NameError: name 'L3_Deaths_TC_1900' is not defined

6. Comparison with L2 tables
- Read all tables that start with "Instance" and load them into separate DataFrames named `L2_*`, where `*` represents impact categories, only load Deaths, Injuries and Damage.
- Using the same Event_ID from ‘L3_*_1900_aggregated’, filter the events from ’ L2_*`, name as ‘L2_*_filter`
- For the same Event_ID events, using the “Administrative_Area_GID” from ‘L3_*_1900_aggregated’ and the “Administrative_Areas_GID” from ‘L2_*_filter`, map the same GID, compute the impact data difference between ‘L3_*_1900_aggregated’ and ‘L2_*_filter`, for each impact category, get the average relative difference score. (‘L3_*_1900_aggregated’/ ‘L2_*_filter`)/ ‘L2_*_filter`.

7. Identify and Analyze same tropical cyclone (TC) Events:
- Using the ISO from EM-DAT, and Administrative_Areas_GID (only consider the row-with one GID) in ` L2_*_filter`, and “Start/End_Date_Year,” “Start/End_Date_Month,”, to identify the same TC events, and save a new dataframe as “EM_DAT_Wikimapcts_Matched”.
- Calculate the impact (e.g., Deaths, mean of Num_Min and Num_Max) difference of these matched events.

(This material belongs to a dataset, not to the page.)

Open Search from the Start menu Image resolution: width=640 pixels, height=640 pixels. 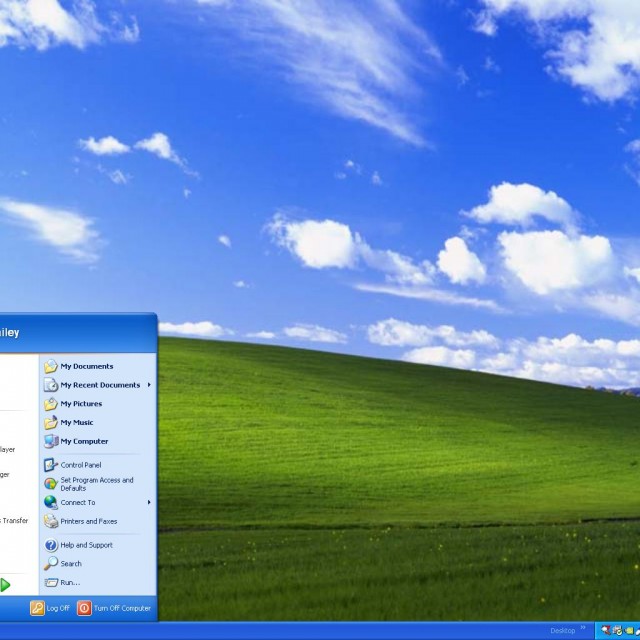70,563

Using the relative difference, and category the difference to 5 categories, -50% less, -30% less, Perfect Match, +30% more, +50% more, and visualize the difference in a bar plot. (relative difference: (Wikimpacts-EM_DAT)/EM_DAT)
- Save the plot as “EM_DAT_Wikimpacts_*_comparison.png”.

8. Analyze the spatial differences between two databases
- Using the ISO from EM-DAT, and Administrative_Areas_GID (only consider the row with one GID) in ` L2_*_filter`, compute the number of impact data entries difference between two databases, and visualize the difference in a world map.
- Save the plot as “EM_DAT_Wikimpacts_Spatial_*_comparison.png”.